Re: Does Accumulo egrep support regex negative lookahead?

2020-03-19 Thread Donald Mackert
Christopher,

Thank you.  Will give these a try.

Don

On Thu, Mar 19, 2020 at 12:57 PM Christopher  wrote:

> I inserted some sample data and was able to use a regex to find values
> that matched "itemId: " followed by a valid UUID, and using negative
> look ahead, "itemId: " followed by anything other than a valid UUID.
>
> See below:
>
> root@uno t1> scan
> a b:c []itemId: 11aa22bb-d33d-e44e-f55f-6677889900cc
> b b:c []itemId: 11aa22bbd33d2abcav34-11d25d334455
> c b:c []nope: 11aa22bbd33d2abcav34-11d25d334455
> d b:c []nope: 11aa22bb-d33d-2abc-av34-11d25d334455
> root@uno t1> egrep '.*itemId:
> (?:[a-f0-9]{8}(?:-[a-f0-9]{4}){4}[a-f0-9]{8}).*'
> a b:c []itemId: 11aa22bb-d33d-e44e-f55f-6677889900cc
> root@uno t1> egrep '.*itemId:
> (?\![a-f0-9]{8}(?:-[a-f0-9]{4}){4}[a-f0-9]{8}).*'
> egrep '.*itemId: (?![a-f0-9]{8}(?:-[a-f0-9]{4}){4}[a-f0-9]{8}).*'
> b b:c []itemId: 11aa22bbd33d2abcav34-11d25d334455
>
>
> On Thu, Mar 19, 2020 at 8:17 AM Donald Mackert  wrote:
> >
> > Christopher,
> >
> > BLUF: We want to find all rows for a given column that do not
> have a valid UUID.
> >
> > Here is an example of what we do not want to match, which is a
> UUID in the itemId: 11aa22bb-d33d-2abc-av34-11d25d334455
> >
> > What looking for a column represented by the example column and
> the first eight characters of the UUID followed by a dash -
> >
> > Don
> >
> >
> > On Wed, Mar 18, 2020 at 11:25 PM Christopher 
> wrote:
> >>
> >> The shell command, egrep, uses the RegExFilter[1] underneath. It
> >> supports Java regular expressions, which does support negative look
> >> ahead. So, it should be possible.
> >>
> >> However, it is possible there's some quoting issues... the shell
> >> itself uses backslash to escape, but it also uses JLine to parse
> >> output, and JLine might treat the exclamation point specially, so it
> >> might need to be escaped twice.
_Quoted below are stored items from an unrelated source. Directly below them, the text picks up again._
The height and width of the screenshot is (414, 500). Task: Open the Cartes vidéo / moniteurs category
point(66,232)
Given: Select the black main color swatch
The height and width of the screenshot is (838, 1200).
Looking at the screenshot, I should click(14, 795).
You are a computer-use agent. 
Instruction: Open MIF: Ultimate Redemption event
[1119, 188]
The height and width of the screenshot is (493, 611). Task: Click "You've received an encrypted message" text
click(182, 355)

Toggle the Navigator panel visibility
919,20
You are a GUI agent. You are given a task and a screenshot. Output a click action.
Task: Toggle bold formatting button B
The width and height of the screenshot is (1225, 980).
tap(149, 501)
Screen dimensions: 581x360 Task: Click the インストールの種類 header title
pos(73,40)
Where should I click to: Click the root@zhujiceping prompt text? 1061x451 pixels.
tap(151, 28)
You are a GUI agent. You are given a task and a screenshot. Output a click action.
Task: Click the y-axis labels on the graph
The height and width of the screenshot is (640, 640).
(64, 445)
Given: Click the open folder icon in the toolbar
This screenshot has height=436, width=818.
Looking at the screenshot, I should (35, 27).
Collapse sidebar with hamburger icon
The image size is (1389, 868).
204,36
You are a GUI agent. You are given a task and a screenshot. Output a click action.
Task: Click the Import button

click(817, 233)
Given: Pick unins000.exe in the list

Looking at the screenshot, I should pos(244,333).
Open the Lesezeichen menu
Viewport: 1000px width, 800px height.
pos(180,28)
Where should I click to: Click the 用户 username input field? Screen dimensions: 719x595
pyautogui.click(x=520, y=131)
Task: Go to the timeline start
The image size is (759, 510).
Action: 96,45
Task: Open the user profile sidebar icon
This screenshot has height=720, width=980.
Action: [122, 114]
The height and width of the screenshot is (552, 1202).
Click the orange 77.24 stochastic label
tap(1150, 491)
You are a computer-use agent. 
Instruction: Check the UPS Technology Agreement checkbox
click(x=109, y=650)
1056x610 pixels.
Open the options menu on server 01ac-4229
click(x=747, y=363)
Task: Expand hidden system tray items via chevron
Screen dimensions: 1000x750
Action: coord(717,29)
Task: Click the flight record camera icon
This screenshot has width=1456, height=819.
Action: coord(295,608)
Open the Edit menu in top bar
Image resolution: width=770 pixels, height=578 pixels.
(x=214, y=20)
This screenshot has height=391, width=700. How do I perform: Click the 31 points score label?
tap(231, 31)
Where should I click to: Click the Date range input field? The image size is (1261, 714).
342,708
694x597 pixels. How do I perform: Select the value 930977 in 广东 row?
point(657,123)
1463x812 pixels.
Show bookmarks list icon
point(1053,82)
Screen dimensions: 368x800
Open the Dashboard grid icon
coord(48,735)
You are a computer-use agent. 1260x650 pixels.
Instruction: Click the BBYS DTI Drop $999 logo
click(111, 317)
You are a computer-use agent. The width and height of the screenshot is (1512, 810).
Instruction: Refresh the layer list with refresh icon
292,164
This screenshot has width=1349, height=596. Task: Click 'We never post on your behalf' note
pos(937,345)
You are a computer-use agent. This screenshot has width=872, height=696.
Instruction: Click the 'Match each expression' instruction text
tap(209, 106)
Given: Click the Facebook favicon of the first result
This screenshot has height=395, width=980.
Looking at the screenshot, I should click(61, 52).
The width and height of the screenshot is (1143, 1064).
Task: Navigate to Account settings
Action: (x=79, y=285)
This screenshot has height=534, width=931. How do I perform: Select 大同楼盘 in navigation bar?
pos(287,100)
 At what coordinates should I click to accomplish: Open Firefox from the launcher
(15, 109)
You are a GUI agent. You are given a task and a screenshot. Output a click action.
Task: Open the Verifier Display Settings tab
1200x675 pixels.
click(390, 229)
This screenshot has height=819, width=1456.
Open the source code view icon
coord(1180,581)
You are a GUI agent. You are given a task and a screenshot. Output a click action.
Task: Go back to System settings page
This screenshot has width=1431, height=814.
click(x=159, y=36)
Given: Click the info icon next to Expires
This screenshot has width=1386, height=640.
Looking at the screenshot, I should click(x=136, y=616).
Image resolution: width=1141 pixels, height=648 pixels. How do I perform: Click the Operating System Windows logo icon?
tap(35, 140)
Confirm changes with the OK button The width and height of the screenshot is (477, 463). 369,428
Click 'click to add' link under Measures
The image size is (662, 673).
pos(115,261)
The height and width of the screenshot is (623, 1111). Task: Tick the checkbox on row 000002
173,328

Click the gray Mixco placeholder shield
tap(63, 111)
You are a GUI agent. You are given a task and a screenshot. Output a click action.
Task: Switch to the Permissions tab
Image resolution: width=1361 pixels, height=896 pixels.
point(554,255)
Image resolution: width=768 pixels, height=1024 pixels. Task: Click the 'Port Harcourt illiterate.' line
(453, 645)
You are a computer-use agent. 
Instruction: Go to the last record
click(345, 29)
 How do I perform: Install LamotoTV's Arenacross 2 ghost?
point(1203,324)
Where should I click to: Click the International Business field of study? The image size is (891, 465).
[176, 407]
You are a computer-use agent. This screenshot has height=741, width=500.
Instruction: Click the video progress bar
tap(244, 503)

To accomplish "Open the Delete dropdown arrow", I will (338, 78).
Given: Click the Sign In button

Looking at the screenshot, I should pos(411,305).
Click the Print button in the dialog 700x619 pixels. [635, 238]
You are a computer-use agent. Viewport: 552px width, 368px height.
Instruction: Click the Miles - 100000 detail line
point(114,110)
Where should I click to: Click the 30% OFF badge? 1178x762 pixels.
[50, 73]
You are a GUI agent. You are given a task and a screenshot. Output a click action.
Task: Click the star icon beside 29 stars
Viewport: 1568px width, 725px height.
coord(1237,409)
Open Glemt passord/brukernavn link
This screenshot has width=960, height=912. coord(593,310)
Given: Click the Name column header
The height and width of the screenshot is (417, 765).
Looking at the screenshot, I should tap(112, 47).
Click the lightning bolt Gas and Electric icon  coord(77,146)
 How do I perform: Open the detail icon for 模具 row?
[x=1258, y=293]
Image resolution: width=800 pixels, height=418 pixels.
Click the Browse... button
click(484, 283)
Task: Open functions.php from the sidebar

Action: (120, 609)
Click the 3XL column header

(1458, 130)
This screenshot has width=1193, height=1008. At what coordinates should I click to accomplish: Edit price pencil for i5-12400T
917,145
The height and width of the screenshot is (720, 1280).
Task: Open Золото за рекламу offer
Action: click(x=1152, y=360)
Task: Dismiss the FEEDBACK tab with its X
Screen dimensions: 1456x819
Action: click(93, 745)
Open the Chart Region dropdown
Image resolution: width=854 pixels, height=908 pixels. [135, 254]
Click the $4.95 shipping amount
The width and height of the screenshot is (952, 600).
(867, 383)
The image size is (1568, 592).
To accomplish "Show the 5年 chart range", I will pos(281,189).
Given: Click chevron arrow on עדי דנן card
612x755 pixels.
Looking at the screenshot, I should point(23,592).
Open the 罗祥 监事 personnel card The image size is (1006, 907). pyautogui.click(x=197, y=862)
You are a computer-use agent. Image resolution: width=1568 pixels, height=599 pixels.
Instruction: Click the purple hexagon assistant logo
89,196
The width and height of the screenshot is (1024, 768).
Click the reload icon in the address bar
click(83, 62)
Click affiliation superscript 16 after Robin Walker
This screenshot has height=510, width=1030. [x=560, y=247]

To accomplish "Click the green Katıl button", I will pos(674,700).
However, this is just a guess.
> >>
> >> I would recommend trying to eliminate the shell variable, and scan
> >> using the Java API directly to test.
> >>
> >> If you can supply some examples on what you want to match, and those
> >> you don't want to match, I could probably try it myself to see if I
> >> can come up with a solution.
> >>
> >> [1]:
> https://github.com/apache/accumulo/blob/master/core/src/main/java/org/apache/accumulo/core/iterators/user/RegExFilter.java
> >>
> >> On Wed, Mar 18, 2020 at 7:22 PM Donald Mackert 
> wrote:
> >> >
> >> > Hello,
> >> >
> >> > Does the accumulo egrep command support regex negative look ahead?
> >> >
> >> > We are trying to find all rows that do not have a UUID pattern
> using the following sample command
> >> >
> >> >egrep -c column
> ^\\{\"value\"\\:\\{\"itemId\"\\:\"((?\![0-9a-f]{8}-).)*$
> >> >
> >> >   The following egrep returns all rows that match the pattern
> >> >
> >> >   egrep -c column ^\\{\"value\"\\:\\{\"itemId\"\\:\"([0-9a-f]{8}-).*$
> >> >
> >> > Thank you,
> >> >
> >> > Don
>


Re: Does Accumulo egrep support regex negative lookahead?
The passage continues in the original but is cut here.